In [1]:
from bs4 import BeautifulSoup
import spacy
from spacy import displacy
from spacy.matcher import Matcher
import requests
import re
import numpy as np

nlp = spacy.load('en_core_web_sm')

In [2]:
#We want to search for any first bein with Ryan.
#Then followed by any capitalized letter [A-Z]
#Then we grab the entire 2nd word \w+

pattern1 = r"Ryan [A-Z]\w+"
text1 = 'Ryan Bobby is much cooler than Ryan Gosling'
matches = re.findall(pattern1, text1)
print (matches)



['Ryan Bobby', 'Ryan Gosling']


In [3]:
matches = re.finditer(pattern1, text1)
for i in matches:
    print(i)

<re.Match object; span=(0, 10), match='Ryan Bobby'>
<re.Match object; span=(31, 43), match='Ryan Gosling'>


In [4]:
from spacy.tokens import Span

In [5]:
nlp = spacy.blank('en')
doc = nlp(text1)
doc.ents

print(doc.char_span(0,2))

None


In [6]:
#We Build custom components to our function
nlp = spacy.blank('en')
doc = nlp(text1)
original_ents = list(doc.ents)

#Multi Words Token
mwt_ents = []
for match in re.finditer(pattern1, doc.text):
    start, end = match.span()
    span = doc.char_span(start, end)
#     print(span)
    if span is not None:
        #Now, the span aligninng with the token, not the characters anymore
        mwt_ents.append((span.start, span.end, span.text))
        
print(mwt_ents)
print('############')

#Now we want to inject it into our function entities
for ent in mwt_ents:
    start, end, name = ent
    per_ent = Span(doc, start, end, label = "PERSON")
    original_ents.append(per_ent)
doc.ents = original_ents

for ent in doc.ents:
    print(ent.text, ent.label_)

[(0, 2, 'Ryan Bobby'), (6, 8, 'Ryan Gosling')]
############
Ryan Bobby PERSON
Ryan Gosling PERSON


In [7]:
from spacy.language import Language
pattern1 = r"Ryan [A-Z]\w+"
@Language.component('paul_ner')
def paul_ner(doc):
    
    original_ents = list(doc.ents)

    #Multi Words Token
    mwt_ents = []
    for match in re.finditer(pattern1, doc.text):
        start, end = match.span()
        span = doc.char_span(start, end)
        if span is not None:
            #Now, the span aligninng with the token, not the characters anymore
            mwt_ents.append((span.start, span.end, span.text))

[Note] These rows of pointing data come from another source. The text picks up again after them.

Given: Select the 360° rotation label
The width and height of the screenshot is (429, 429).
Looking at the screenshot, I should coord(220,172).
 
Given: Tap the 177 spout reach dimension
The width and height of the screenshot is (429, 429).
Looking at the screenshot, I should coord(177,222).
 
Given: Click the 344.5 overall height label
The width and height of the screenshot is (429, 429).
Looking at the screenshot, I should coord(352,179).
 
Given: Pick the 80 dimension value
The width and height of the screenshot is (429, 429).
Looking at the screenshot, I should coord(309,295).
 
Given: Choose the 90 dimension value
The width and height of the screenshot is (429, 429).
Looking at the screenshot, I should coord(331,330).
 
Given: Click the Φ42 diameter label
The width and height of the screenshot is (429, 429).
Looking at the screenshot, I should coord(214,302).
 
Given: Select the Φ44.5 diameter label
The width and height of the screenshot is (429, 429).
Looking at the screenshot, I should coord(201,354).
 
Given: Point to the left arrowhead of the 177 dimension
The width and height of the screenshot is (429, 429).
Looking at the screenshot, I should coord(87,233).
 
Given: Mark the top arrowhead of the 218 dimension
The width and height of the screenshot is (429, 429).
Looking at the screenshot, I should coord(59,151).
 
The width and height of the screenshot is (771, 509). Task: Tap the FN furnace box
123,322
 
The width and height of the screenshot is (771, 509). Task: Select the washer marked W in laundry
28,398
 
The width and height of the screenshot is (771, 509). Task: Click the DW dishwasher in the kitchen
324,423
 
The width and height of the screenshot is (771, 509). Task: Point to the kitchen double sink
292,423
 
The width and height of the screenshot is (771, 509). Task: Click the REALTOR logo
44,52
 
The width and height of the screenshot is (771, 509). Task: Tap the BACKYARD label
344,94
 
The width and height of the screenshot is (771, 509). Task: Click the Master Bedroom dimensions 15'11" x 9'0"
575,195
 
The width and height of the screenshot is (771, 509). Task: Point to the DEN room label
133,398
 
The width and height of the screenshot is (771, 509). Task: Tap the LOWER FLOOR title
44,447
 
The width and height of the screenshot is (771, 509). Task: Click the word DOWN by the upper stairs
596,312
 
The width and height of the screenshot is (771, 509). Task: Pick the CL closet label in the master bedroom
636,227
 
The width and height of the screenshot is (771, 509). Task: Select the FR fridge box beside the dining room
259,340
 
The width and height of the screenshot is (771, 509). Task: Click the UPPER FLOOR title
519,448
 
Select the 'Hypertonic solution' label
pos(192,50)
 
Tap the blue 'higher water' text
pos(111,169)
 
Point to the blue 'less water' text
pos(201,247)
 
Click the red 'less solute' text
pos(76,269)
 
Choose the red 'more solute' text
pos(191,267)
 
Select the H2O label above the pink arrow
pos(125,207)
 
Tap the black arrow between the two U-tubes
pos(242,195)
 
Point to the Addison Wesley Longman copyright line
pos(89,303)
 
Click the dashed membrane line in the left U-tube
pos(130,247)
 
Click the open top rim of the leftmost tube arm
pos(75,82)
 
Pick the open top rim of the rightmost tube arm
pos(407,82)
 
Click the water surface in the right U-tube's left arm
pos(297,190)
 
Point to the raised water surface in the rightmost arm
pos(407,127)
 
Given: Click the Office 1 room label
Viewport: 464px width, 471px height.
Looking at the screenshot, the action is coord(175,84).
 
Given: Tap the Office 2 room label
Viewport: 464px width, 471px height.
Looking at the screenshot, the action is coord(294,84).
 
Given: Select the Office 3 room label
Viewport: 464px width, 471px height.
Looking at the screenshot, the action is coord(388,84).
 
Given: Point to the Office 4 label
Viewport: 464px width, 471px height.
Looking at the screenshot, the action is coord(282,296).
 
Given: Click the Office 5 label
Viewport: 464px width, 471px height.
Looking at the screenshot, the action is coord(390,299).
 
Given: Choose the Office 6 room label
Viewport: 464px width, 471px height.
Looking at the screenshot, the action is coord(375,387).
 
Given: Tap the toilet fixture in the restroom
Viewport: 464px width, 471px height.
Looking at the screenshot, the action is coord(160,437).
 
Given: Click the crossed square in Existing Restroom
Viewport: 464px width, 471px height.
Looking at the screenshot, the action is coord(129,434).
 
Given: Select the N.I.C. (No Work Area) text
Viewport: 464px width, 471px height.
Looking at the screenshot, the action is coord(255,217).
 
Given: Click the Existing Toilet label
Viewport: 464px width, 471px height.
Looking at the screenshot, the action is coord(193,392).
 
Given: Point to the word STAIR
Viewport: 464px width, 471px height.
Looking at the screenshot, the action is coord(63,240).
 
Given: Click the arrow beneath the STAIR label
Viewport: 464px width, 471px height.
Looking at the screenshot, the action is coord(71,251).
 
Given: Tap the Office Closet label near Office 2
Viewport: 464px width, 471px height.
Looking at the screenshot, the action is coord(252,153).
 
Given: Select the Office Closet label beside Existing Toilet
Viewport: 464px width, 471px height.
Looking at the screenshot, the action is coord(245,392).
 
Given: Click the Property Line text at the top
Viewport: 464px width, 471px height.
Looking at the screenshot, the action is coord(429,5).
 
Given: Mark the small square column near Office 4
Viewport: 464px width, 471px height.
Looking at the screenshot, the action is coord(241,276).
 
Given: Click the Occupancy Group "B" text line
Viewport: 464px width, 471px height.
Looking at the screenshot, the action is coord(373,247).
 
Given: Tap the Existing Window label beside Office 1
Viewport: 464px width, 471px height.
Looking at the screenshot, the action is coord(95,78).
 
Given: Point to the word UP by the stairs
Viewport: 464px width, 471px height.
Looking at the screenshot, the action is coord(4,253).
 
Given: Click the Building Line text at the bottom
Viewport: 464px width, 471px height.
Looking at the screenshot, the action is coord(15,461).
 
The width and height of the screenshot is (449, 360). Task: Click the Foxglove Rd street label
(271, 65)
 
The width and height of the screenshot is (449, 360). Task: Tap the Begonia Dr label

    #Now we want to inject it into our function entities
    for ent in mwt_ents:
        start, end, name = ent
        per_ent = Span(doc, start, end, label = "PERSON")
        original_ents.append(per_ent)
    doc.ents = original_ents
    return (doc)


In [8]:
nlp2 = spacy.blank('en')
nlp2.add_pipe('paul_ner')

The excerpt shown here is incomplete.